I think most of those protocols are self-prescribed. I also wonder if many of them aren't actually doing what they are believed to do. If you're taking dozens of supplements every day, how can you be sure that each one is actually doing something. Regular testing, by not taking them for a period of time, seems important. I've encountered plenty of things that seemed to give a benefit at first, but then stopped working.
Also, as far as I know, no doctor can properly prescribe treatments for you. No one knows what chemical mechanisms are involved, so no one knows how to correct them. Also, we all seem to respond differently. One person benefits from supplement A, while another finds that it makes their symptoms worse. The complicated protocols that one person swears by seems almost guaranteed to not be optimum for anyone else. We each have to figure out what works for us, and what things to avoid.

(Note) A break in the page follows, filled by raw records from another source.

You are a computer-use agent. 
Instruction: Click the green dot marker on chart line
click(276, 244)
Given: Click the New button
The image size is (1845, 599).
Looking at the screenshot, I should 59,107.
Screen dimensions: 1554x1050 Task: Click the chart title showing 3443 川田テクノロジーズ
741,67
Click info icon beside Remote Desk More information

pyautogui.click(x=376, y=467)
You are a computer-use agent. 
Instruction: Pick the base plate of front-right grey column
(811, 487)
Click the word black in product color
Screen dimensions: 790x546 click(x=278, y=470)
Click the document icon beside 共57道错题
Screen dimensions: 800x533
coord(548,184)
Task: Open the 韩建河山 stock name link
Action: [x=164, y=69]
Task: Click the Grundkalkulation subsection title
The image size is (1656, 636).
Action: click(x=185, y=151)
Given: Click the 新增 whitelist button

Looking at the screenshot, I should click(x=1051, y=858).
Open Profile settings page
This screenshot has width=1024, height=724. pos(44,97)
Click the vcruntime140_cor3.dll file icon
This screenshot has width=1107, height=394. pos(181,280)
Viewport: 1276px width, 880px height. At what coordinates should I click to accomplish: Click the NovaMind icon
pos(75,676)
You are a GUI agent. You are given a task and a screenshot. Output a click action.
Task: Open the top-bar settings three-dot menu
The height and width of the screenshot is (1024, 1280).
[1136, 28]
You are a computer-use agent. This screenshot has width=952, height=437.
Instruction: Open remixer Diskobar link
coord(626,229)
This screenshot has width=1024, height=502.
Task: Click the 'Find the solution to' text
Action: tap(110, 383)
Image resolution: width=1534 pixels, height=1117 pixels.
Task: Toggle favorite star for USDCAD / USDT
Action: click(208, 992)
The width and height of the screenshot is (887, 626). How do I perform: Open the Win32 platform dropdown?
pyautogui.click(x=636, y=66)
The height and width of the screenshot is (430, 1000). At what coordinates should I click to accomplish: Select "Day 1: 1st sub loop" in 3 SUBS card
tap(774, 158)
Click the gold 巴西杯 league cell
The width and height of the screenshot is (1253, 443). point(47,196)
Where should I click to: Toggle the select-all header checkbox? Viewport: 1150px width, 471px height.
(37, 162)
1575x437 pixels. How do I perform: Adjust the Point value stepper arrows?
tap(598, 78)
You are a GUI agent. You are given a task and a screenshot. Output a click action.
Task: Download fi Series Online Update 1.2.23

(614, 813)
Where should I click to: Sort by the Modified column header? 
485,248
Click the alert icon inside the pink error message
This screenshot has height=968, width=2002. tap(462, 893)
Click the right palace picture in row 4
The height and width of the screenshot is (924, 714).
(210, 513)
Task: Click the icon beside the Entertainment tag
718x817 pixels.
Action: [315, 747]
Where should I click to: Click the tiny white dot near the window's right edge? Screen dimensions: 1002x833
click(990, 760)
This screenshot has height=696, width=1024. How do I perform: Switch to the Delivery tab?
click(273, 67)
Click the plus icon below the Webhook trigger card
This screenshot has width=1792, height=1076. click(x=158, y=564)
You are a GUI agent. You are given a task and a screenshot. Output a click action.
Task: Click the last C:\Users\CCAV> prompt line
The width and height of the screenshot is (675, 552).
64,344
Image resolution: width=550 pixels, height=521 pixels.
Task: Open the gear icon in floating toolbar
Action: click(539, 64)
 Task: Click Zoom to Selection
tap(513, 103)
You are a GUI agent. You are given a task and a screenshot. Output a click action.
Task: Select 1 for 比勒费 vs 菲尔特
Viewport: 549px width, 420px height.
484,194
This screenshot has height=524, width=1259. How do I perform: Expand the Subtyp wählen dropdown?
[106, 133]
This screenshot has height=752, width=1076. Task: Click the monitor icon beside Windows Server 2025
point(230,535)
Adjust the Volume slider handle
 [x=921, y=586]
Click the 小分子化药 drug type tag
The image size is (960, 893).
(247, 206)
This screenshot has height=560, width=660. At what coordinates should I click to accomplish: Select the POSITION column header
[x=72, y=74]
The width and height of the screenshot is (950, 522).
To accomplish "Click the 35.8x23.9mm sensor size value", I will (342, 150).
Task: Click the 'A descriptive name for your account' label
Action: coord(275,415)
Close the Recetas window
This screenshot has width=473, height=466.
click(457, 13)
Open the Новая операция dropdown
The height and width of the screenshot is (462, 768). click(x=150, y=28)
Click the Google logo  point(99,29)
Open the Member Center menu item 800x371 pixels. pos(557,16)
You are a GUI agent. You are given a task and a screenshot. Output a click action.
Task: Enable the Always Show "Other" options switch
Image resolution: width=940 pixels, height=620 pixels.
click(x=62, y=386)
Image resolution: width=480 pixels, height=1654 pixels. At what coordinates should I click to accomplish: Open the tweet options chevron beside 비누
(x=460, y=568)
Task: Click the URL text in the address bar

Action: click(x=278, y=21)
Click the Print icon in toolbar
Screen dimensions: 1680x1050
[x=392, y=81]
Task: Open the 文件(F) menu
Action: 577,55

For me the most important tool is a daily food/activity/symptom journal. Our memories are too unreliable, but a journal allows you to go back and verify that you consistently feel better or worse after "x". Feel unexpectedly worse one day? Check back, and find that you tried a new snack, or switched to a different brand. I've been surprised at some of the correlations uncovered by my journal.
I didn't discover my effective PEM blocker (cumin) until year 15 or 16, but it makes a huge improvement in my quality of life (can do physical stuff again without PEM), so don't give up experimenting and hoping to discover something that works for you. No doctor would have suggested cumin, or T2 (my other reliable ME treatment). Both of my reliable ME treatments were accidental discoveries. Maybe an ME specialist's suggestion would work for you, but I don't think that the probability is any greater than for something you decide to try for yourself.